On the movie front, Chappie is the clear winner. This Robot/AI coming to life tale is engaging on so many layers you won’t ever wonder why it belongs on this list. There were aspects of this production that surprised me, like their choices of gangsta-rap celebrities as core cast members (that would not have been my choice, but then I wasn’t the one telling the story), but the film as a whole had my approval. The other near-genre film this time around, The Lazarus Effect, was just a cheap horror flic as far as I was concerned, and not worth the time it takes to watch it. A non-genre release that was nominated for an Academy Award (best foreign language film) because of its amazingly twisted story was Wild Tales, which certainly is worth the time it takes to watch it, if you can handle how completely off the hook it gets. And then there is the documentary offering: The Wrecking Crew, about the studio musicians who showed up on almost every major recording from the 60s and 70s that is still overplayed today, because they were just that good.

In TV there is only one choice this time around: Through the Wormhole with Morgan Freeman: Season 5! This show has been one of my favorite programs for quite a few years now, and this season just proves it yet again. Trust me when I say you want to watch this one and see if you don’t also find it both entertaining and educational.

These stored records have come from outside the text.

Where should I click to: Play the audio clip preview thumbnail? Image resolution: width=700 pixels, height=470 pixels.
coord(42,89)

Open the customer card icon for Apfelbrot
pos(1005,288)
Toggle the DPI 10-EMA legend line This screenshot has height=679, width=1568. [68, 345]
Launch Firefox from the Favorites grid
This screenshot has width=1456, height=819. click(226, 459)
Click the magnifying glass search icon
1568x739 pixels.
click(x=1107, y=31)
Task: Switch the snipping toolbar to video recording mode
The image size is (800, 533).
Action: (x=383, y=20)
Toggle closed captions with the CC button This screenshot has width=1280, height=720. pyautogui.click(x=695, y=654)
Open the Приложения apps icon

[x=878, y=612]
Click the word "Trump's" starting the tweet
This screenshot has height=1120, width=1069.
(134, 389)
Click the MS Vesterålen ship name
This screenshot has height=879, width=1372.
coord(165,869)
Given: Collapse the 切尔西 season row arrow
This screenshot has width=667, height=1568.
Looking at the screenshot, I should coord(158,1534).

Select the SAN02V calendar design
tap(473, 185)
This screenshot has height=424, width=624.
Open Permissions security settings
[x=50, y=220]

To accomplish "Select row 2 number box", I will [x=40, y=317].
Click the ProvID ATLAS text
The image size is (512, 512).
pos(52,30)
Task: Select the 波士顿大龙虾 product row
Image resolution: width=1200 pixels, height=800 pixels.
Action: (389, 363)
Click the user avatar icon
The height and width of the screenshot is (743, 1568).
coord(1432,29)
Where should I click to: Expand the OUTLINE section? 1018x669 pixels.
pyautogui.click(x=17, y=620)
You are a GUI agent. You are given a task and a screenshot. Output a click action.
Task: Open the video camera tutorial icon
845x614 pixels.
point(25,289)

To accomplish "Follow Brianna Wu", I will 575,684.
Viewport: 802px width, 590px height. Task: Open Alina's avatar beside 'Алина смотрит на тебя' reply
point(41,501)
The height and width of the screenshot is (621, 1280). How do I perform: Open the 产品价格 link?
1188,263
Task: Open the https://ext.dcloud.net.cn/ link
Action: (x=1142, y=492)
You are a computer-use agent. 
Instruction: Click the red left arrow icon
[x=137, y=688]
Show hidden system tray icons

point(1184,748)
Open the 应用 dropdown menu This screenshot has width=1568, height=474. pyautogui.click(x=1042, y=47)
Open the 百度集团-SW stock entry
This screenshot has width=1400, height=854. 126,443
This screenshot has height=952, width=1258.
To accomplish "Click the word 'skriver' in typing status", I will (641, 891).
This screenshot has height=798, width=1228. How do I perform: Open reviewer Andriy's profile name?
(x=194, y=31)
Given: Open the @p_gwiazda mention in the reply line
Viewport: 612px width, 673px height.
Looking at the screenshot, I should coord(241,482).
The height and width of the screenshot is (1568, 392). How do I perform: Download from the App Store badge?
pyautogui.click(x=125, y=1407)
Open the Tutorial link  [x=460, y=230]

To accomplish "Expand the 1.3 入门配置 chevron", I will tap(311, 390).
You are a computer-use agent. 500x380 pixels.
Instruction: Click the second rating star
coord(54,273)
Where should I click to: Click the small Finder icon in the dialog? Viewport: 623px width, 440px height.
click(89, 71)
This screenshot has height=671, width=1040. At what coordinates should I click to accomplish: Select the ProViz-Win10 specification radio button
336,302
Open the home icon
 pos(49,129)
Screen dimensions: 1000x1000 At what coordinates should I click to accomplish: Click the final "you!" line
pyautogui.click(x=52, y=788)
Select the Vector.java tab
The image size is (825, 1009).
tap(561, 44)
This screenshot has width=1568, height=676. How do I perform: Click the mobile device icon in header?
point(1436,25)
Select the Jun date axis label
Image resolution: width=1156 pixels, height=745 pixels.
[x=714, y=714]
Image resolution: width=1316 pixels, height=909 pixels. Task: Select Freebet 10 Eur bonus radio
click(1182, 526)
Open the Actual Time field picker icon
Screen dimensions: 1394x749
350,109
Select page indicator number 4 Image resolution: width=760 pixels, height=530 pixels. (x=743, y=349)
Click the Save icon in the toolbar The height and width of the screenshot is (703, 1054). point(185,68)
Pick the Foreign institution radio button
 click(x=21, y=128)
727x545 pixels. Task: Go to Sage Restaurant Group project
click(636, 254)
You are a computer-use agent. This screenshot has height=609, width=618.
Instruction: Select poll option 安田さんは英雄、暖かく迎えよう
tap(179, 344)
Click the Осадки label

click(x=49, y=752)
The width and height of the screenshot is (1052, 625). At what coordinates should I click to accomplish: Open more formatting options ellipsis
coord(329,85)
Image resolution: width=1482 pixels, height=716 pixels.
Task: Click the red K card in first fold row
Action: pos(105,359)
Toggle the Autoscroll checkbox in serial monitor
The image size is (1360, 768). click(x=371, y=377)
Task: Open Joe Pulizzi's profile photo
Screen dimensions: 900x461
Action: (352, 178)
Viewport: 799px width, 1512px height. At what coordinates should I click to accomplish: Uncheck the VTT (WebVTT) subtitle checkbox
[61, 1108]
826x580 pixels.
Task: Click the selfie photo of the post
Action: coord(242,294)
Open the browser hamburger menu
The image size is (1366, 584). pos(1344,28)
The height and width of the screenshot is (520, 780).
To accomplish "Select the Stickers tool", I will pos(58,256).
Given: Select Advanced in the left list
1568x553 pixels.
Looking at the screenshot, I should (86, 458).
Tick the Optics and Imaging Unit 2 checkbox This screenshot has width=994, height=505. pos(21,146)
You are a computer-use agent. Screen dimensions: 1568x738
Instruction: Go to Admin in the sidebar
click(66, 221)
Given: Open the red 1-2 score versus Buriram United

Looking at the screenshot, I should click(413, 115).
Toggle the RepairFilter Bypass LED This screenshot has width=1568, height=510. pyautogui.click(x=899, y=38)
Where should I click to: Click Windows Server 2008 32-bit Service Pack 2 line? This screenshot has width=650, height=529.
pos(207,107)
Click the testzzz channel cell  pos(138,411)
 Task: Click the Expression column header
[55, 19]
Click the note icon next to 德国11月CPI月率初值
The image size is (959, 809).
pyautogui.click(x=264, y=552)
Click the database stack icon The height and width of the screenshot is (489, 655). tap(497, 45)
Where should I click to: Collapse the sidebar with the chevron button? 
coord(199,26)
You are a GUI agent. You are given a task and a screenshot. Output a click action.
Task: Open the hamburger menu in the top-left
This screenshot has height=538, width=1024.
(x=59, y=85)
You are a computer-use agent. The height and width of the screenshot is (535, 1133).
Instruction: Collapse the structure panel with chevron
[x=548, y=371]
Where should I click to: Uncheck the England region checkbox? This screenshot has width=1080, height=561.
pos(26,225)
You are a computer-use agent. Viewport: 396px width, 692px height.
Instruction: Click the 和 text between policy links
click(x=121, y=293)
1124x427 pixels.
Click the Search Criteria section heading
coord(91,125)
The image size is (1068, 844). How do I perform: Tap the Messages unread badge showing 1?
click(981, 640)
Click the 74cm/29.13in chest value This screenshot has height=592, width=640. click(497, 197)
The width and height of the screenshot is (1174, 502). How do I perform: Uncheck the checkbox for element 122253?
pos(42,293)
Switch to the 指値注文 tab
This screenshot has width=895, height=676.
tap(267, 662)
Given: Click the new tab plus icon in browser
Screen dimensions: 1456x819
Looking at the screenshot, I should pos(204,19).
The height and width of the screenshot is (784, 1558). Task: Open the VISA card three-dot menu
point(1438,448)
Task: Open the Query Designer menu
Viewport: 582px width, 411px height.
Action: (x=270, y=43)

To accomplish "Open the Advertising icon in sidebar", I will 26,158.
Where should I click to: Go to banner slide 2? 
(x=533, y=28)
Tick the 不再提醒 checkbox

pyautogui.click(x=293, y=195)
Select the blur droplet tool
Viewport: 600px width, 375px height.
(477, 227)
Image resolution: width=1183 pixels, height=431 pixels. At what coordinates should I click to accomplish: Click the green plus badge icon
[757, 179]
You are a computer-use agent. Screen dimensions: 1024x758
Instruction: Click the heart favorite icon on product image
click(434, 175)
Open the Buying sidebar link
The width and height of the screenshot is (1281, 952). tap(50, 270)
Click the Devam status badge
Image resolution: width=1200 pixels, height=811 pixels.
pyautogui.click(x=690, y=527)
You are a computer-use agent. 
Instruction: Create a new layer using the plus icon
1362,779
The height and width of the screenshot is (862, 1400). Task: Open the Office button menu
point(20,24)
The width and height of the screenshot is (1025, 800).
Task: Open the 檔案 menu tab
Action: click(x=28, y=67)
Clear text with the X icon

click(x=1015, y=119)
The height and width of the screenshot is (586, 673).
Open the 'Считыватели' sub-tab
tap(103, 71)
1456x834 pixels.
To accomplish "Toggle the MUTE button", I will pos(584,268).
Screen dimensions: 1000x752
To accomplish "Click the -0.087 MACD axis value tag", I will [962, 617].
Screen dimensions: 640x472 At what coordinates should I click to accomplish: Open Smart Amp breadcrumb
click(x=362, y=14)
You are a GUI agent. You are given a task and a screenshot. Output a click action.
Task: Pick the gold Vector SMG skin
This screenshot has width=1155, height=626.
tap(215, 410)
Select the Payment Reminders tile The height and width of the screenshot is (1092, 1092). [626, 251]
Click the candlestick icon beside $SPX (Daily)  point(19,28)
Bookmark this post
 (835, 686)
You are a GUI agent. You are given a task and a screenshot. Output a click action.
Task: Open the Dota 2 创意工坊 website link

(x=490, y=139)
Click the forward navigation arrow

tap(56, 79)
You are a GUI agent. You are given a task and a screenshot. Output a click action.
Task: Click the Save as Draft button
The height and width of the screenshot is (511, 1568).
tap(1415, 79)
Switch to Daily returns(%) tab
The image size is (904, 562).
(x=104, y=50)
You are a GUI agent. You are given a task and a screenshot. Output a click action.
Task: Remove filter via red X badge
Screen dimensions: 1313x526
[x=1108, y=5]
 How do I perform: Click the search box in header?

In Anime, there seems to be some confusion about Tokyo Ravens: Season 1 Part 2, which is being released either this week or at the end of the month. Both of the sites I trust to get it right say at the end of the month, but I am going to mention it this week anyways. Whichever it is, this rather dark series will draw you in, and hold your attention. Hard though it may be to believe, Is This a Zombie? of the Dead is a much more lighthearted adventure, with much sillier situations springing up, and it really does come out this week. Finally, Captain Earth: Collection 1 begins to tell the story of yet another teenager who is tasked with saving the world using his special video games skill set. All of these look like fun to me, and I have been enjoying them; I hope you do, as well.

Awesome Con in Washington D.C. this past weekend certainly lived up to its name, and its rep. They had a huge collection of actors, artists, and authors (and that only covered the first letter of the alphabet) doing their best to make the gathering memorable. Pretty much all of the guest actor/voice talent celebrities manned (personed?) a booth on the bottom level, off to the side of the hucksters area by the primary entrance, most of the time they were not doing a panel or presentation. Between those two groups were the artists, both Comics and Fine, with quite a few other visual disciplines mixed in. That last sentence gives you the idea, but not the scope, unless you expect there to be a hundred or more impressive illustrator/storytellers on the multiple-football-field sized area you are crossing to get to your next scheduled event.

They had some presentations I never expected, like Twisted Toonz, where a group of world class voice actors played out a famous movie as totally different characters than the ones in the original. This year the film was The Wrath of Kahn, and the voice of Wini The Pooh coming from the bridge of the Enterprise was one of the the least disconcerting aspects of that presentation. I can’t wait to see another show organized around the same principle, it was absolutely amazing and entertaining! Although the voice actor tasked with being Bill Cosby for one part of it kept looking out at the audience like he was trying to find an escape route.